Chapter Twenty-Seven

Work the next day was interesting.

When I stepped into the office, everyone started cheering. Design, marketing, finance, people whom I didn’t even speak to on a weekly basis. Jin and Mduduzi had noisemakers. Even Tanya leaned against the wall, arms crossed but a smile on her face.

“That was something,” Carlos said as I made my way to my seat amongst a sea of congratulatory cheers and pats on the back. “‘I stand with Tamar.’ I hope he proposed.”

I turned red. “Now you’re being ridiculous. But yes, it was sweet.”

Everyone groaned at that understatement, and grinning, I dropped into my chair.

The tide of public opinion ran swift and strong. It turned against the League on the hairpin of the interview, and was reinforced as the woodwork fell away to reveal other figures. The doctor I had spoken to publicly stepped forward to confirm our findings. A respected businessman, running for city council on the promise of better health care, worked it into his speech. Rachael Hamilton, whose name I’d refused to give in my original article, now stepped up alongside her boyfriend. And after they backed me publicly, the players flocked to my side en masse.

And the masses fell under the repeated sound bite of Abraham saying, “I stand by her and I am proud of her.”

And it was not so long before the League called a second press conference.

“Of course we take these allegations very seriously.” The commissioner of the NFL paused and looked around the room, so that we could all admire the gravity he’d etched into his expression. He did not seem pleased to be here, in our cold, snowy city, handling a PR mess that would lose people millions in the fallout. “Our first priority has always been the welfare of our players. We’ll not only be conducting our own investigations into the safety of the helmets and athletic gear used by our players, we’ve hired outside investigators.” He cleared his throat. “And the Leopards will no longer be going forward with the training facility as sponsored by Loft Athletics.”

* * *

Tanya called me into her office at the end of January. She was blunt and to the point, and since I had been expecting it, I was able to constrain some of my unhappiness. “You can’t report on the Leopards anymore, you know.”

I stared out the window at the endless sky, winter blue and bright. Far above, puffs of white lay in easy formations, while all the buildings that interfered were touched with the cold, unforgiving sharpness of morning sun. “I know.”

She shifted behind me, and Tanya rarely shifted. “You’re too close.”

My lips curved. In bed with the team, in fact.

But I still didn’t want to say goodbye. I loved this team, these players. I loved how they laughed with me and protected me and how they’d started to now call me “RB” for Rosenberg, which shouldn’t have made me laugh, but did anyways.

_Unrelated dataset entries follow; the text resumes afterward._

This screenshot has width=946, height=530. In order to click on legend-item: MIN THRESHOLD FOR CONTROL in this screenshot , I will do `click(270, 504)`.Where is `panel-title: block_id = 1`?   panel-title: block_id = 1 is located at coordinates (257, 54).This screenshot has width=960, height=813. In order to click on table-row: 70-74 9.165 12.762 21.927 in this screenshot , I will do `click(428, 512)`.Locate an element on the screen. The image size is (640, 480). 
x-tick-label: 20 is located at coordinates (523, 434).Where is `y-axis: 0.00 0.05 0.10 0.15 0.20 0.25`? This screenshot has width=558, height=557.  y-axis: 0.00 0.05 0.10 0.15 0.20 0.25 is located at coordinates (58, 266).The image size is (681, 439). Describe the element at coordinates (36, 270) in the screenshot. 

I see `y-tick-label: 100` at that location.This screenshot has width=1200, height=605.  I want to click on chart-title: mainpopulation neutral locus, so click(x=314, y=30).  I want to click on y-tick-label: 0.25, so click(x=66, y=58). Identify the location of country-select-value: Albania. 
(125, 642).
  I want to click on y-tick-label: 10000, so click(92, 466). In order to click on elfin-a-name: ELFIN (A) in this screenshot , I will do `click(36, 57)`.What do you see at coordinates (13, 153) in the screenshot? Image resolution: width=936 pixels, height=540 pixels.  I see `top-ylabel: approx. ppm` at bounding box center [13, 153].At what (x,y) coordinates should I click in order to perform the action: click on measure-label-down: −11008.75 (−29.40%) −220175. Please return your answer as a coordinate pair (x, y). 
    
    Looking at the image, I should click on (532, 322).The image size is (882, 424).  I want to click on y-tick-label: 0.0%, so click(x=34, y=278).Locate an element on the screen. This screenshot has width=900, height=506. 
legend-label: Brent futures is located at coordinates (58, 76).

It would be a lot of work, learning a new team’s habits, getting them to trust me. I would have to overcome the fact that I was the reporter who had broken the silence, and that I was involved with a member of a different New York team. It wouldn’t be easy. It wouldn’t be quick.

But it would be worth it.

* * *

“I for one, am glad you won’t be covering the Leopards anymore,” Rachael Hamilton said as we piled on her couches, along with Natalie and Briana, who had just finished telling us about her honeymoon. “It made it feel a little awkward to just talk about normal stuff. Like there was a barrier.”

I grinned. “Like I was a member of the press, perhaps?”

“Why, yes,” she deadpanned. “That may have been it.”